BackgroundCognitive function may serve as an early indicator of prodromal Alzheimer’s disease (AD). We examined how cognitive measures over the life course are associated with the AD-related biomarkers of amyloid (Aβ) status and whole brain volume in a population-based sample free of dementia and other major neurological disorders.MethodsData were from 458 (49% female) dementia-free participants from Insight 46, a sub-study of the National Survey of Health and Development (1946 British birth cohort). At age 70–72, participants underwent 18F-Florbetapir amyloid-PET and multi-modal MRI imaging. Regression analyses and multilevel modelling examined patterns between cognitive measures (spanning age 8–69) and the neuroimaging outcomes of Aβ status (±) and whole brain volume.ResultsOf a range of cognitive tests, word-list learning (WLT) at age 69 was specifically associated with Aβ status at the 5% level (OR 0.75 (0.57, 0.96)).
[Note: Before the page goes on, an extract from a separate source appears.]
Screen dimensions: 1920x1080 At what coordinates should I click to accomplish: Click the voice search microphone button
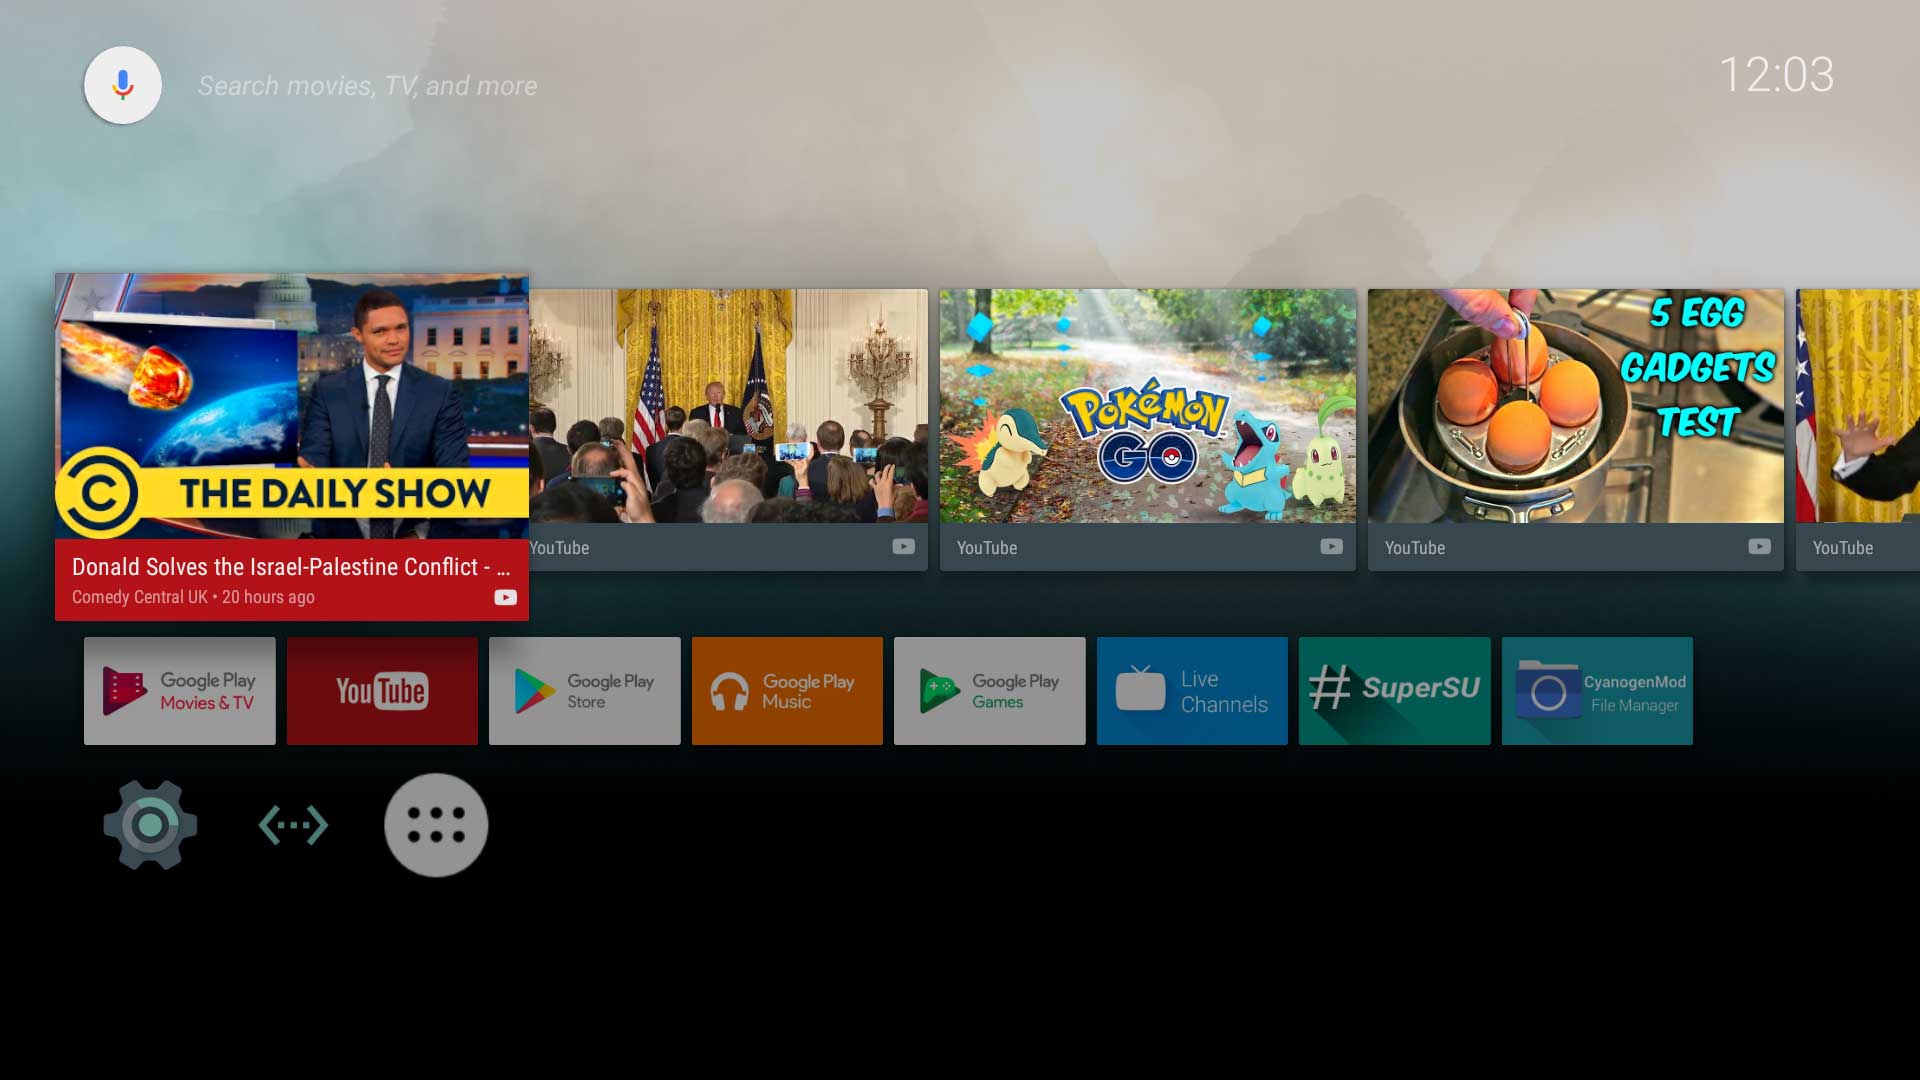point(123,84)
Aβ+ individuals additionally showed faster WLT decline in the 26 years preceding imaging (M1: β=-0.06 (-0.09,-0.01)). Measures of reaction time (M1: b=-0.17 (95% CI -0.27,-0.08) and search speed (M1: b=0.12 (95% CI 0.03, 0.22)) at age 60, and decline in search speed over 26 years (M1: β=0.01 (0.00,0.01)), were associated with smaller whole brain volume. These patterns remained similar after adjusting for childhood cognition, sex, education, child and adult SEP, affective problems and concurrent pathology. APOE-e4 status attenuated the association between verbal memory and Aβ.ConclusionAssociations between cognitive function and neuropathology at age 70–72 appear to manifest between ages 60–69 in a population-based sample without dementia or other major neurological problems. In particular, decline in WLT is associated with Aβ+ and is partially attributed to the effects of APOE-ε4; whereas level of reaction time and rate of decline of search speed are associated with smaller brain volume and are APOE-ε4-independent. Our findings are consistent with evidence of cognitive changes as part of an AD prodromal syndrome in early older-age; and provide evidence that cognitive domains can differentiate underlying pathophysiology associated with AD.